INPUT DATA:
++++++++
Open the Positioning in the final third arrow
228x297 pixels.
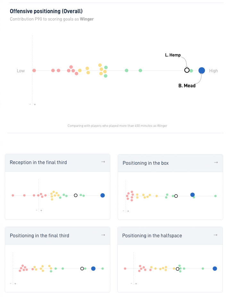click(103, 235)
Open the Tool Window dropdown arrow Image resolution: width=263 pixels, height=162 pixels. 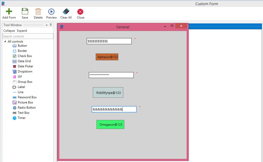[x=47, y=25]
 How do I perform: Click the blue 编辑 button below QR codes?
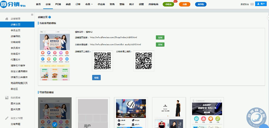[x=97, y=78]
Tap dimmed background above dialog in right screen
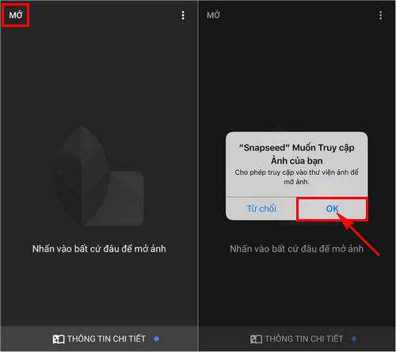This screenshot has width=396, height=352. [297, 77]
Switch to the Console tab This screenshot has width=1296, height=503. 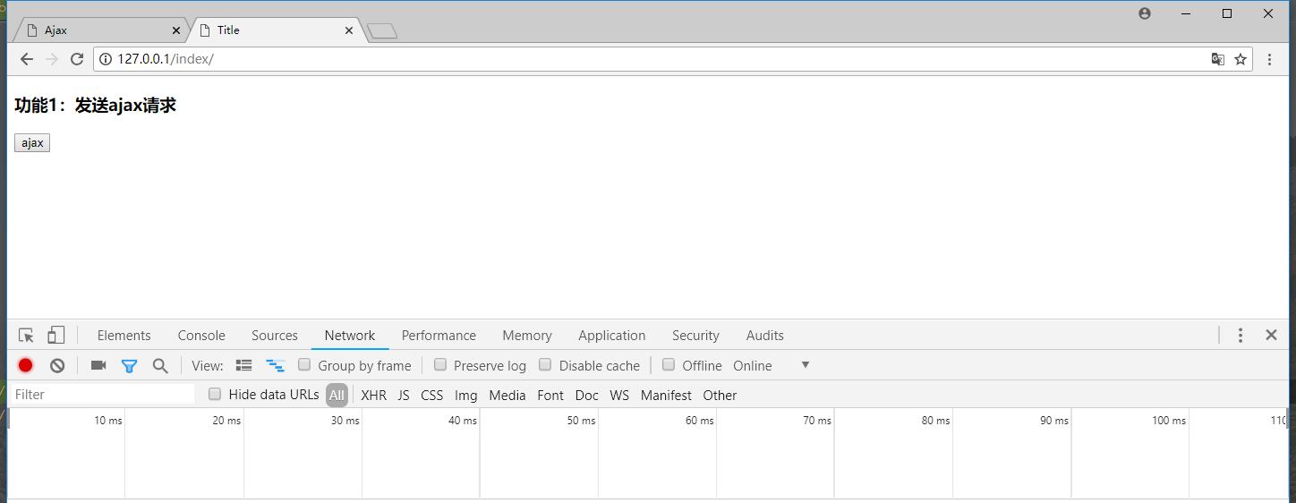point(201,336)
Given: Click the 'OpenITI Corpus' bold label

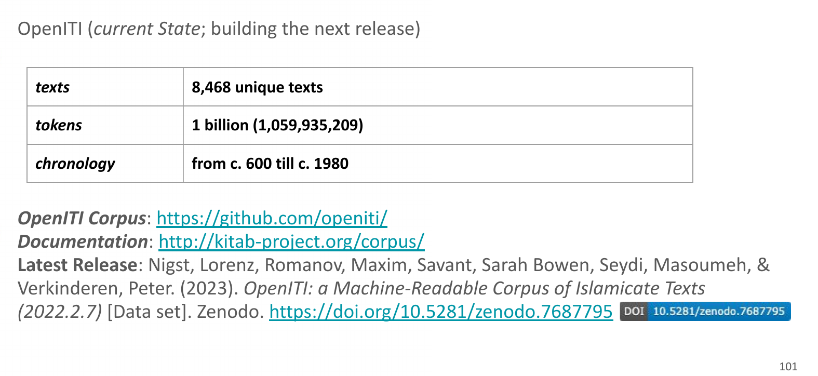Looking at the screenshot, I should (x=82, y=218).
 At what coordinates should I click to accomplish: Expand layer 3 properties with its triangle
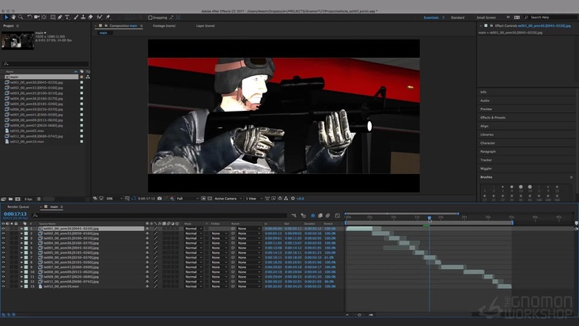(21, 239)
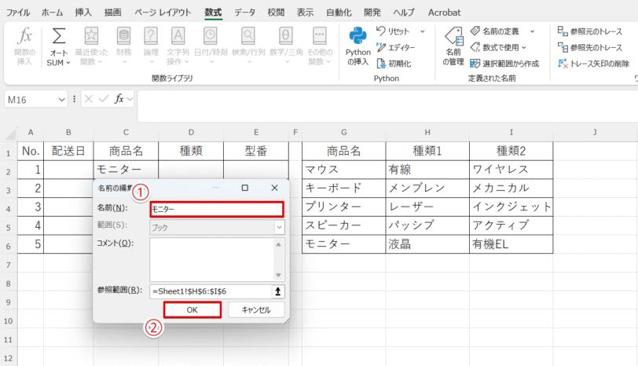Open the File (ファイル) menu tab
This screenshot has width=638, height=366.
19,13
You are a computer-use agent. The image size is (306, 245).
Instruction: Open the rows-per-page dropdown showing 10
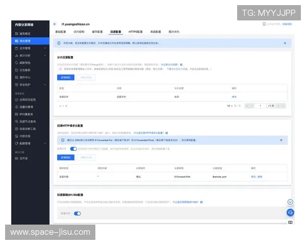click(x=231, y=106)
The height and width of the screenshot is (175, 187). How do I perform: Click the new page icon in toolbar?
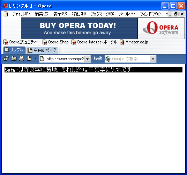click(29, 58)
++++++++
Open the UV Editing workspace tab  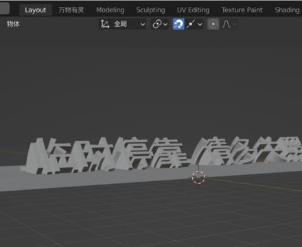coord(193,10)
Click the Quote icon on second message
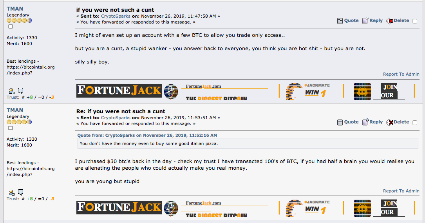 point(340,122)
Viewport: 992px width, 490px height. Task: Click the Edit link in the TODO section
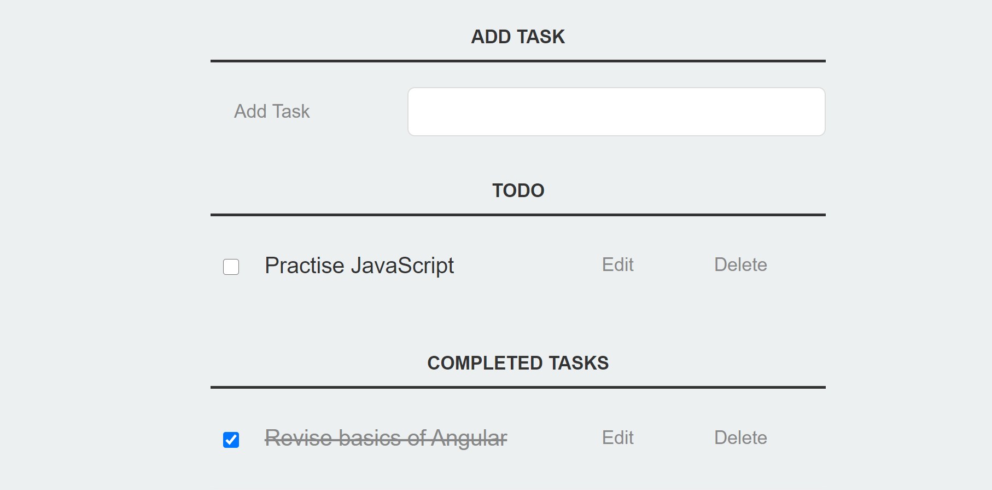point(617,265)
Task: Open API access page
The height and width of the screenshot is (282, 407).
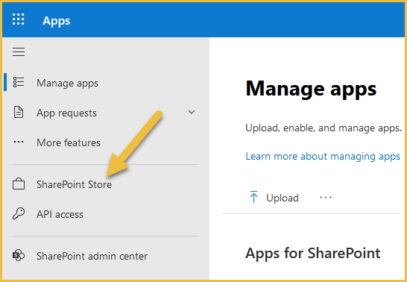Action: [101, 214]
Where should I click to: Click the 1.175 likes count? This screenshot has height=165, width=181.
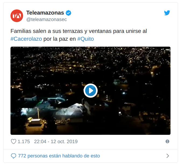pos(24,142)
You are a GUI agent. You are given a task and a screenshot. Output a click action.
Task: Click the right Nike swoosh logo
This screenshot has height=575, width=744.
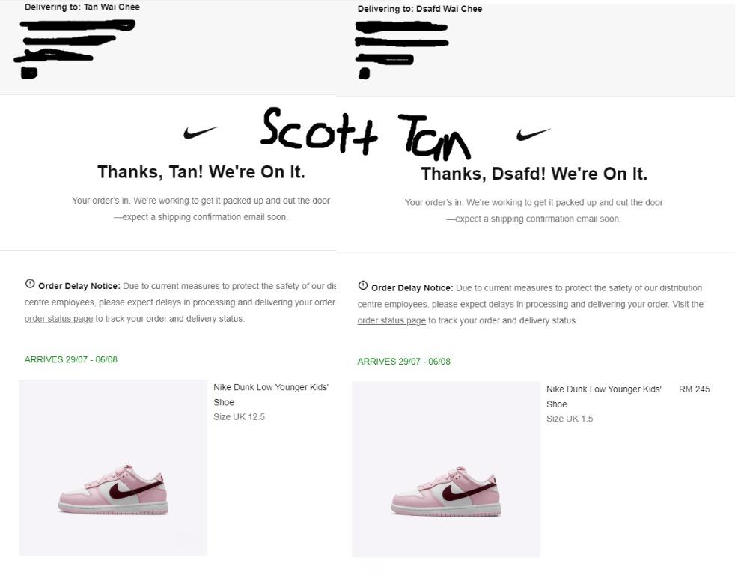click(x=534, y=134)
++++++++
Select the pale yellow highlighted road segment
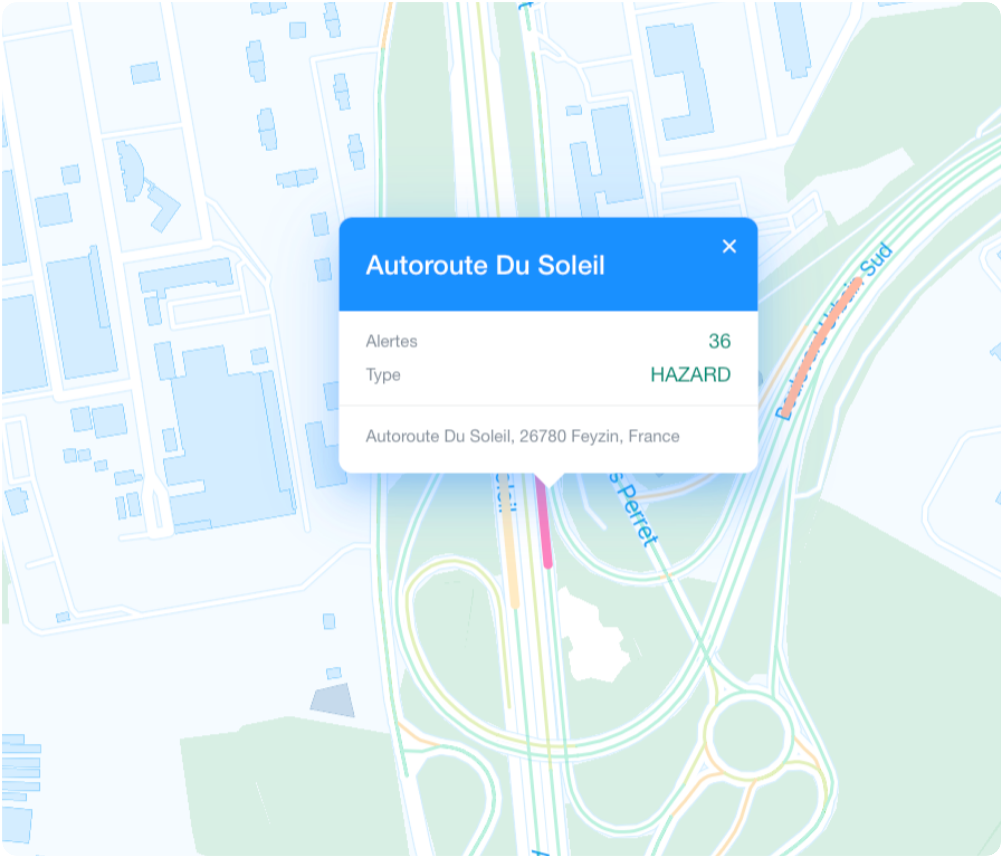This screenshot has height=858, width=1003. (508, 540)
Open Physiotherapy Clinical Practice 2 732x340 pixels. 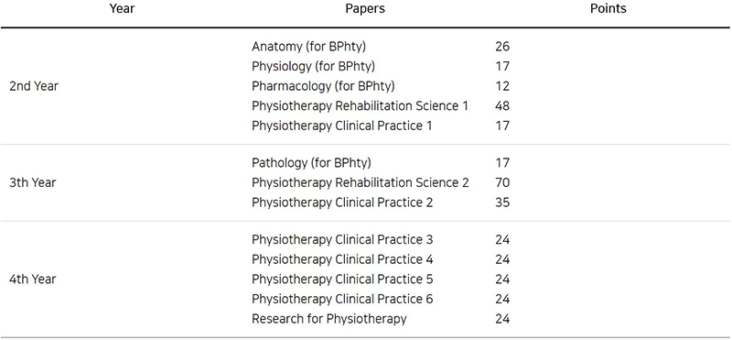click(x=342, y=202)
++++++++
Search the preceding listing for "agent", then copy every line that holds it.

ANSWER:
You are a computer-use agent. The image size is (306, 245).
You are a GUI agent. You are given a task and a screenshot. Output a click action.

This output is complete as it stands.